BMJ Case Rep. 2011 Feb 15;2011:bcr1020092350. doi: 10.1136/bcr.10.2009.2350.
Historically, many cases of demonic possession have masked major psychiatric disorder. Our aim is to increase awareness that symptoms of schizophrenia are still being classified as demonic possession by priests today. We report the case of a 28-year-old patient who had been diagnosed 5 years previously with paranoid schizophrenia (treated with clozapine, risperidone, ziprasidone and onlanzapine without a complete response) and was also receiving treatment in a first episode psychosis unit in Spain. The patient was led to believe by priests that her psychotic symptoms were due to the presence of a demon. This was surprising because some of the priests were from the Madrid archdiocese and knew the clinical situation of the patient; however, they believed that she was suffering from demonic possession, and she underwent multiple exorcisms, disrupting response to clinical treatment. Patient insight is an important factor in response to treatment, so religious professionals should encourage appropriate psychiatric treatment and learn about mental illnesses.

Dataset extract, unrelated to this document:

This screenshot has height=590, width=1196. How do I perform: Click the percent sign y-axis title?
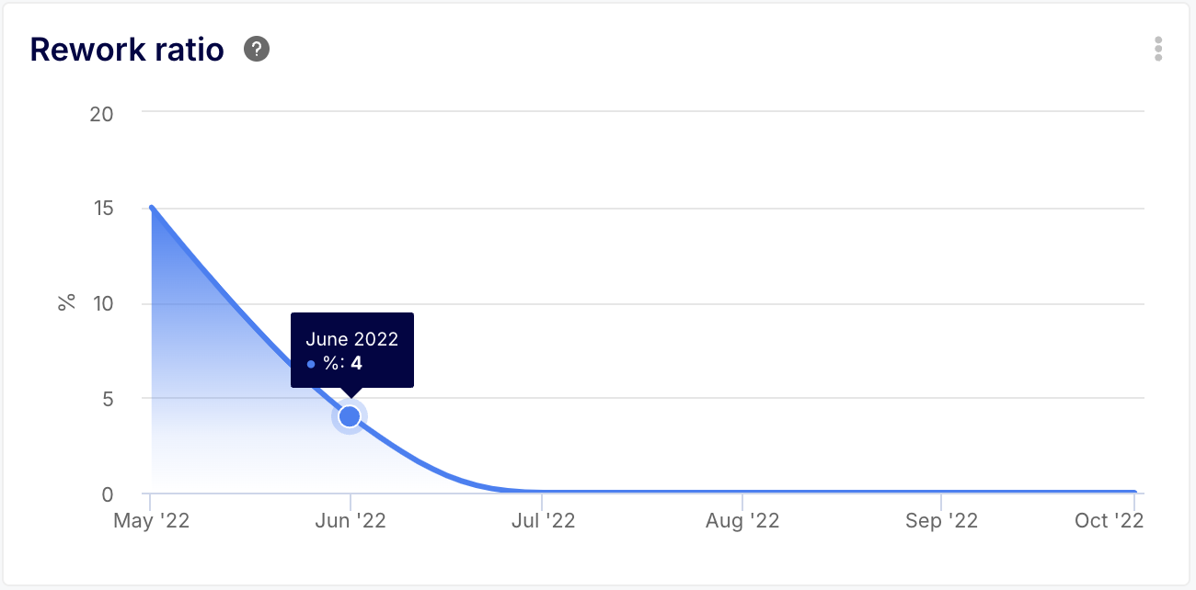click(66, 303)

从历史上看,许多被恶魔附身的案例其实掩盖了严重的精神疾病。我们的目的是提高人们的认识,即如今精神分裂症的症状仍被牧师归类为恶魔附身。我们报告一例28岁患者的病例,该患者5年前被诊断为偏执型精神分裂症(曾使用氯氮平、利培酮、齐拉西酮和奥氮平治疗,但未完全缓解),当时正在西班牙一家首发精神病单元接受治疗。牧师让患者相信她的精神病症状是由恶魔作祟所致。这令人惊讶,因为有些牧师来自马德里大主教区,了解患者的临床情况;然而,他们认为她是被恶魔附身了,她接受了多次驱魔仪式,干扰了临床治疗的效果。患者的洞察力是治疗反应的一个重要因素,因此宗教专业人士应鼓励进行适当的精神科治疗,并了解精神疾病。